▶ **Given records**
*** Begin section ***
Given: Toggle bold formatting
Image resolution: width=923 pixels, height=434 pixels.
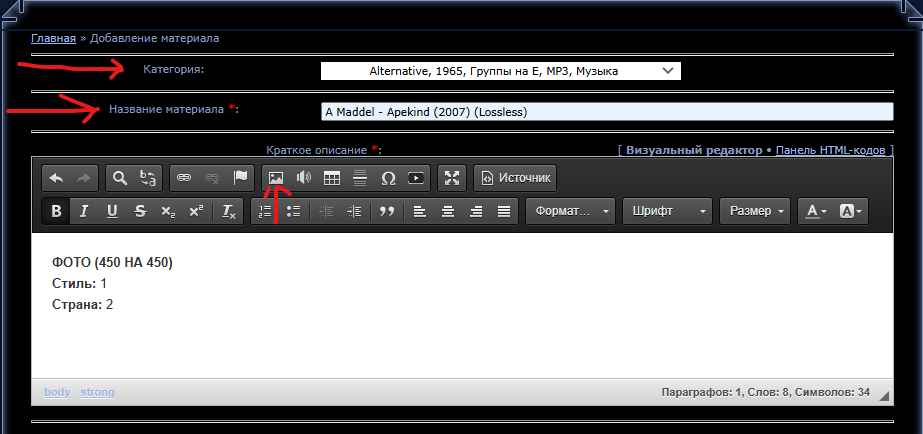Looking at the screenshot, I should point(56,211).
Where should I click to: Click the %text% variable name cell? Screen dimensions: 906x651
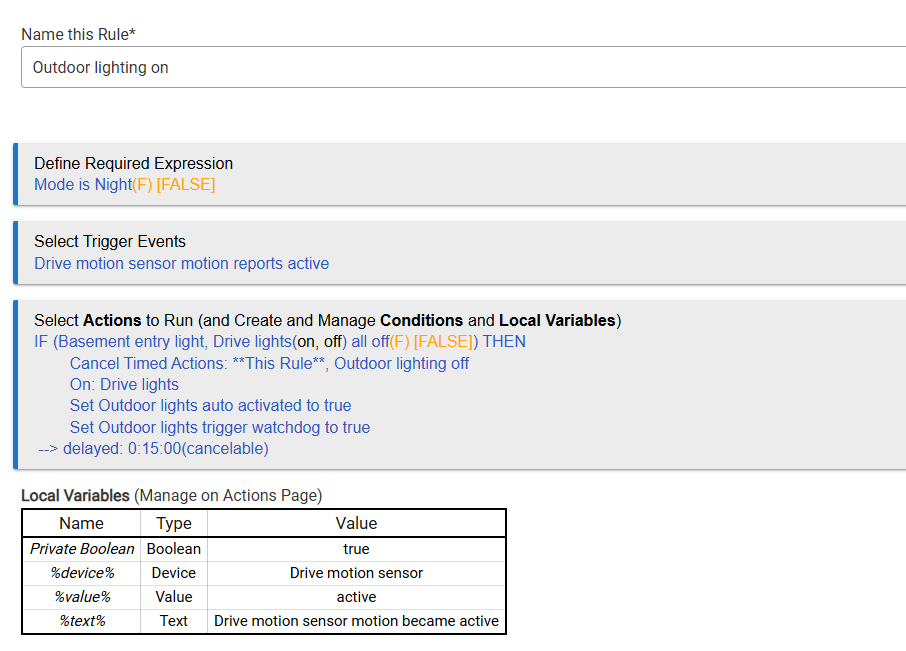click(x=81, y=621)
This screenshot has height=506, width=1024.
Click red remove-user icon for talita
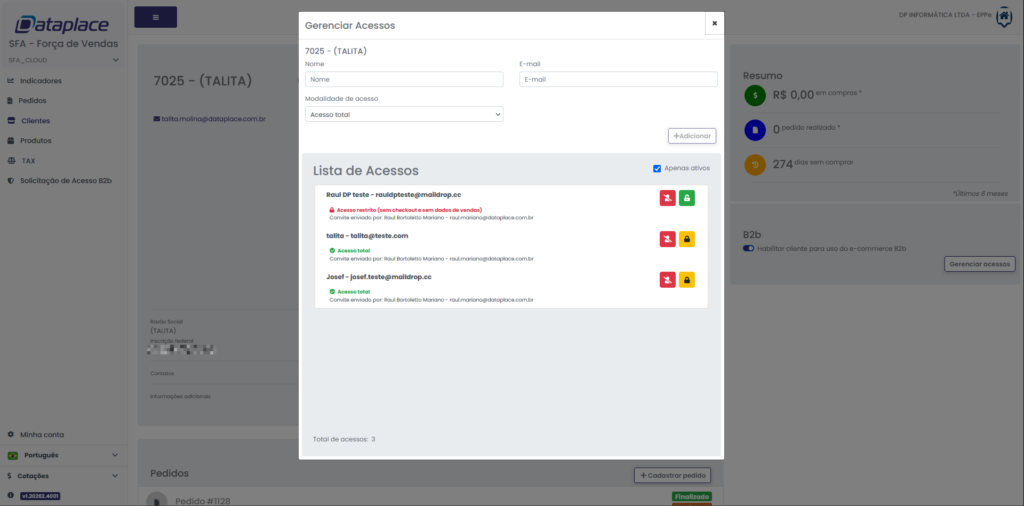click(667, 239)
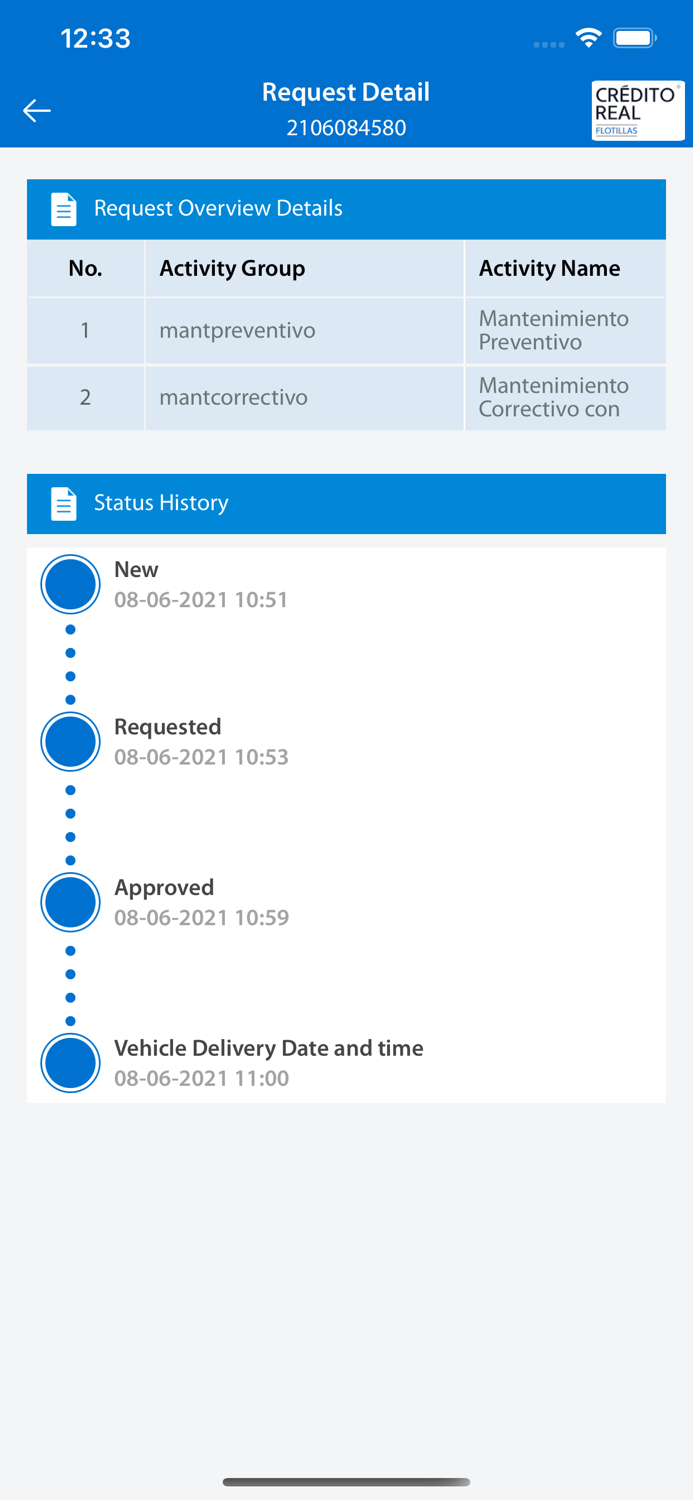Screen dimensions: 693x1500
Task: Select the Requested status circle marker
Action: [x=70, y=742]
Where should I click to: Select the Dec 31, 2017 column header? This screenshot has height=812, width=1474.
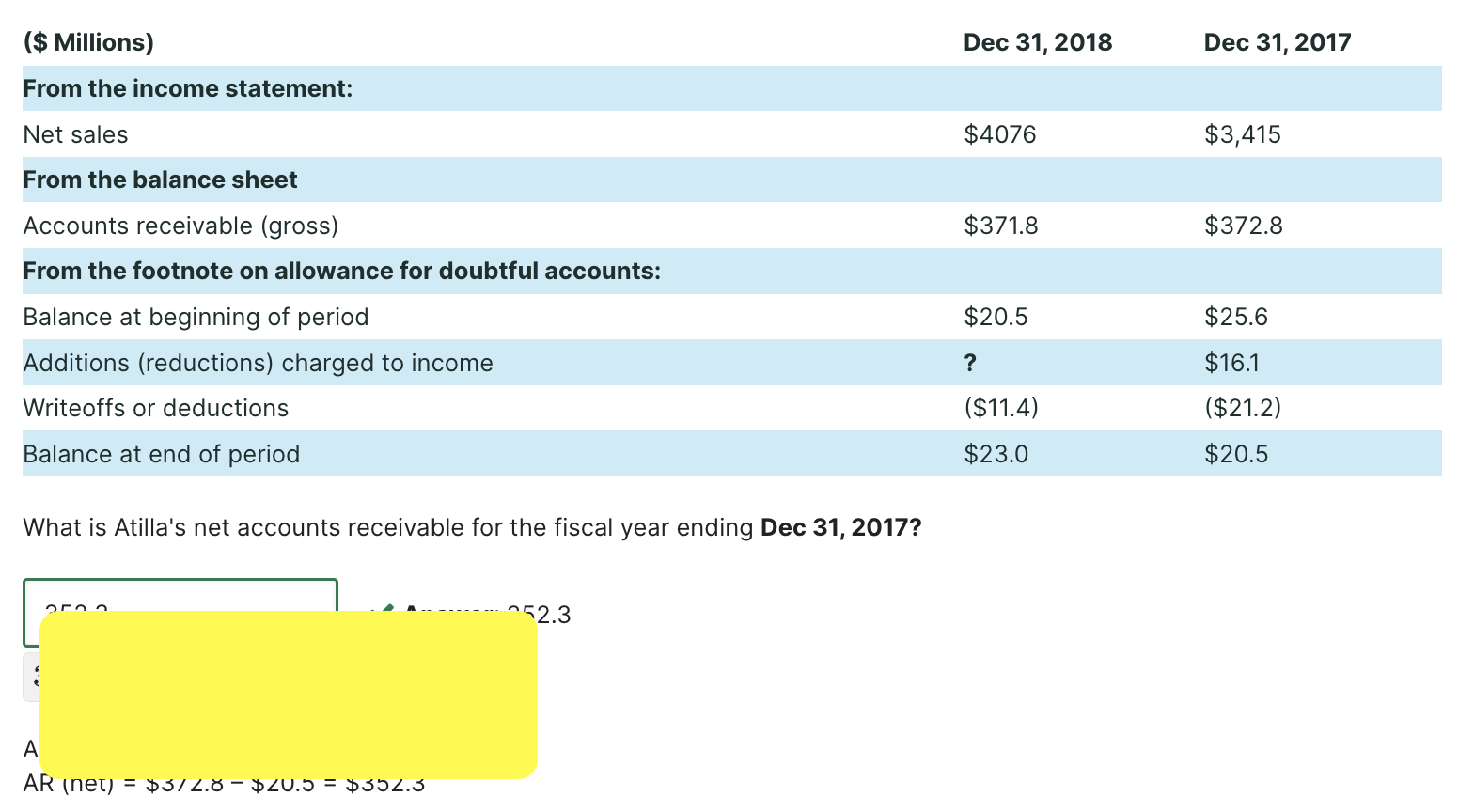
*** End section ***
*** Begin section ***
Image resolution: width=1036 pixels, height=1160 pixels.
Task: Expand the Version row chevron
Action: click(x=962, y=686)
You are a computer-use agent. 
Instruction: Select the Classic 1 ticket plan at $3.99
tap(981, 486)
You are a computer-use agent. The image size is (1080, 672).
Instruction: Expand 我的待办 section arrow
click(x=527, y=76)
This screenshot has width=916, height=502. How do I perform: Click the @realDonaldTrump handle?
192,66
*** End section ***
▶ **What you need to do**
From the records above, copy only the lines running from the line holding "Given: Toggle bold formatting" through the line holding "Where should I click to: Select", with no pictures.

▶ **Exercise output**
Given: Toggle bold formatting
Image resolution: width=923 pixels, height=434 pixels.
Looking at the screenshot, I should point(56,211).
Where should I click to: Click the %text% variable name cell? Screen dimensions: 906x651
click(x=81, y=621)
This screenshot has height=506, width=1024.
Click red remove-user icon for talita
click(667, 239)
Screen dimensions: 693x1500
Task: Select the Requested status circle marker
Action: [x=70, y=742]
Where should I click to: Select the Dec 31, 2017 column header? This screenshot has height=812, width=1474.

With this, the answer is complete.